- _What needs to be done_: Scale the records from the line containing "Click the 'Cassandra" through the end of the records, both ends included. Give those lines again with their requests, multiplying each coordinate in the answers by 2.05 and rounding to whole numbers (halves up), and leave out the pictures.

---- Data supplied

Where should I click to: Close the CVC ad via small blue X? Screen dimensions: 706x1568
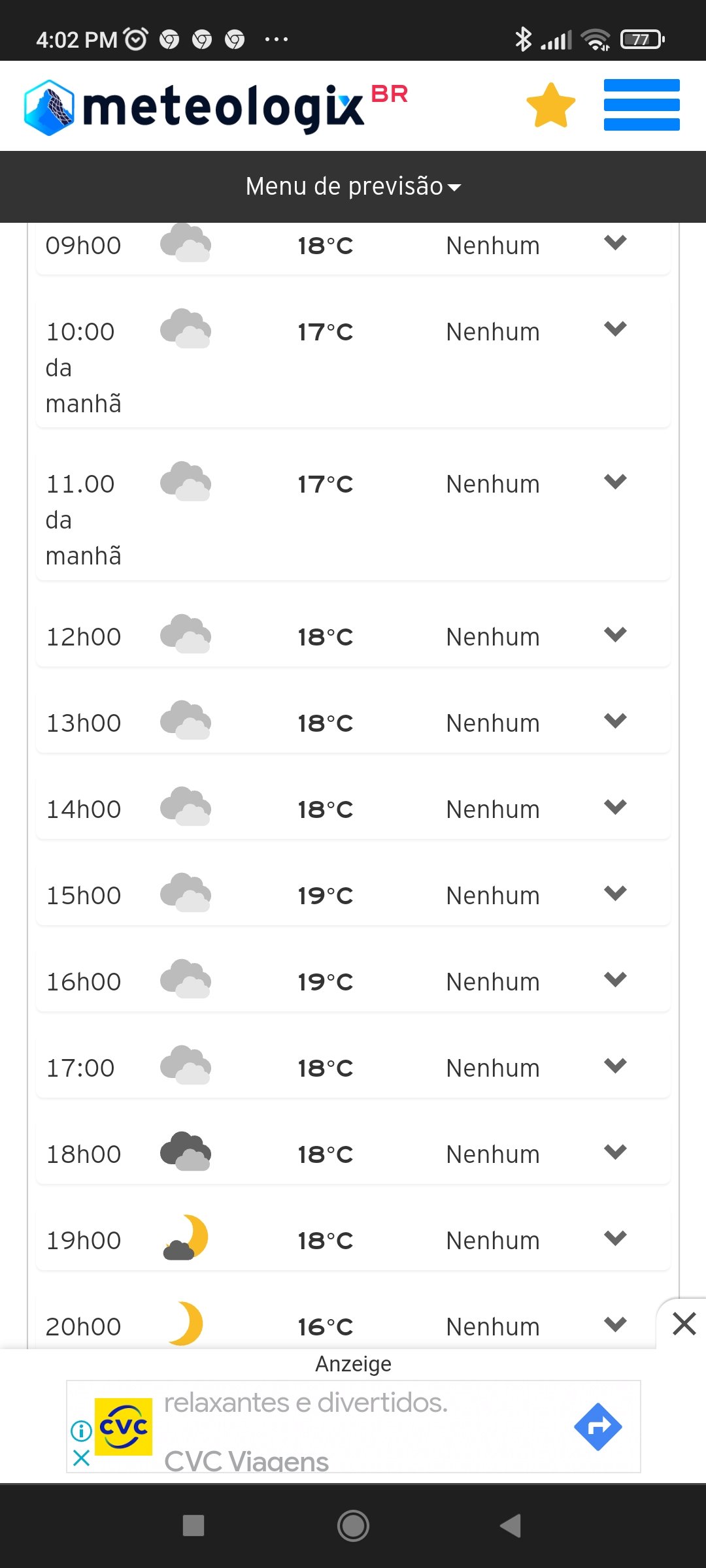[x=81, y=1458]
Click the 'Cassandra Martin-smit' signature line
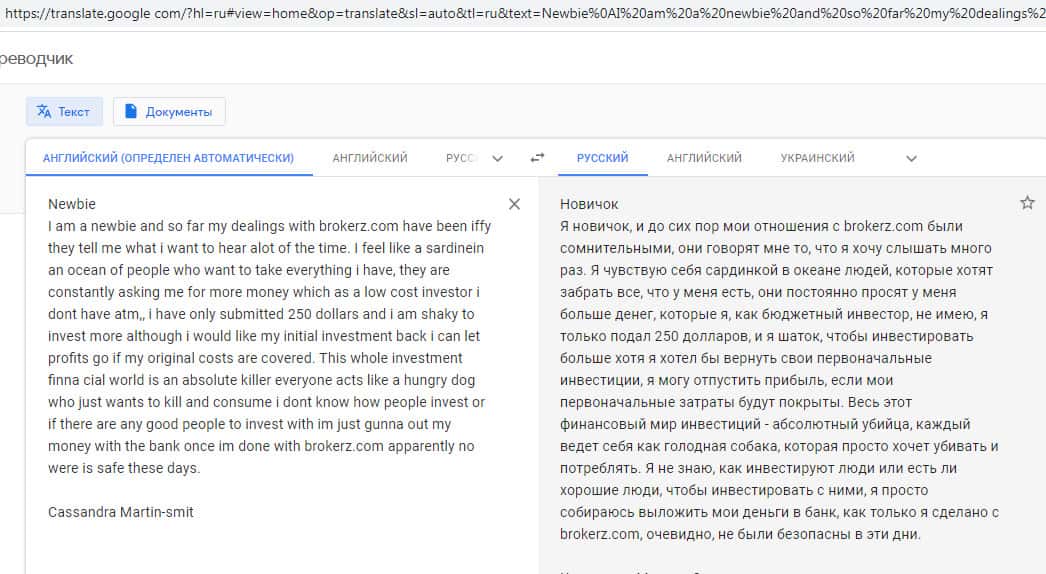 [x=120, y=512]

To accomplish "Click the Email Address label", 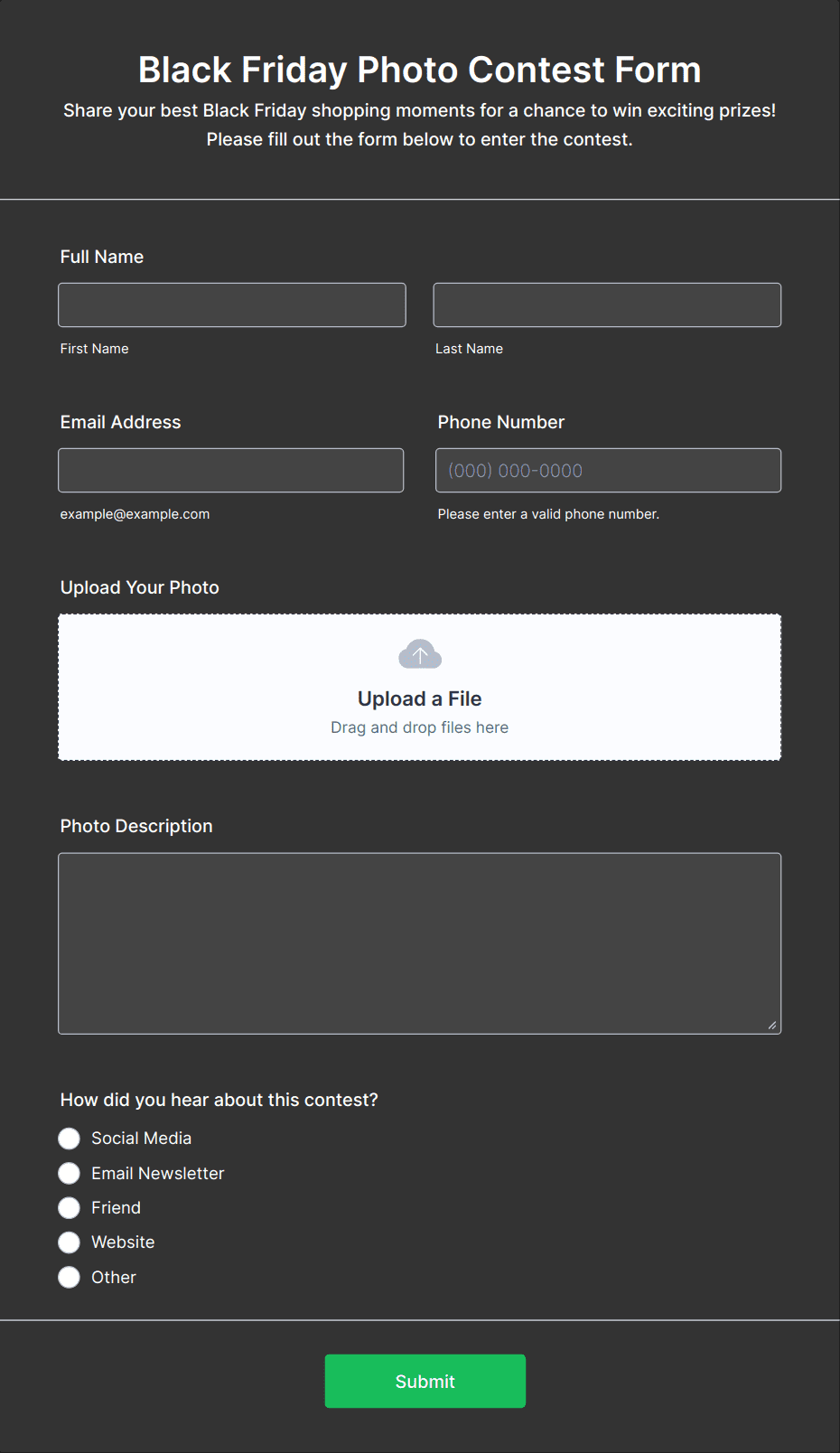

--------

- _The response_:
Click the 'Cassandra Martin-smit' signature line
 [x=246, y=1050]

To accomplish "Click the Email Address label", 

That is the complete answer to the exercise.